### ABOUT THIS EXERCISE
Where a line holds the word "search", copy it from the records.

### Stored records
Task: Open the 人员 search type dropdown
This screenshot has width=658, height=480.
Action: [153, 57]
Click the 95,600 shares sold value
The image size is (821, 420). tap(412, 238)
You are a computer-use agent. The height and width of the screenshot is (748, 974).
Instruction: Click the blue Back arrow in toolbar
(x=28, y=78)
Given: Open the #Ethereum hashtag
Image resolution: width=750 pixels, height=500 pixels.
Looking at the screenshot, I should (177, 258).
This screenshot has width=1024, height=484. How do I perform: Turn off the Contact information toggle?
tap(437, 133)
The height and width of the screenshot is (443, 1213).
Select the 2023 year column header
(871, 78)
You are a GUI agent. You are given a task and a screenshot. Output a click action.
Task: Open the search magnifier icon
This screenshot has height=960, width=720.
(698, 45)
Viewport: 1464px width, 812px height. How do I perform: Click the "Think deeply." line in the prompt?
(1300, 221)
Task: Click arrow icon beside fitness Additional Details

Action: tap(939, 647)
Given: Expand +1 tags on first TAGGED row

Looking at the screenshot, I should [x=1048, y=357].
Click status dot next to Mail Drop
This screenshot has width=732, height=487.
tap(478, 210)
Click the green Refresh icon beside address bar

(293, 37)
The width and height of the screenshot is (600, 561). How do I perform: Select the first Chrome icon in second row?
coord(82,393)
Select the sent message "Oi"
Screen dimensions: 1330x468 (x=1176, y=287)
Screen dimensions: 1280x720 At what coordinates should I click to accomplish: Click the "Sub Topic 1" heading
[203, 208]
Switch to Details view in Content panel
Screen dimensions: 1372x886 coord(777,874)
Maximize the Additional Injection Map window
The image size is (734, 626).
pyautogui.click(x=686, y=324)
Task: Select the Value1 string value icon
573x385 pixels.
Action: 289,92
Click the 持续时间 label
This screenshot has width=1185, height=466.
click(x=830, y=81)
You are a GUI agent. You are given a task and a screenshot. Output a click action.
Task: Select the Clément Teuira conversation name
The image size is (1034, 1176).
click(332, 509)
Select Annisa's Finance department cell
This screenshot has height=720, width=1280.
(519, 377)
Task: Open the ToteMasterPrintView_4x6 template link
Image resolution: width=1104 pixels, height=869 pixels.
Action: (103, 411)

### RESULT OF THIS TASK
Task: Open the 人员 search type dropdown
Task: Open the search magnifier icon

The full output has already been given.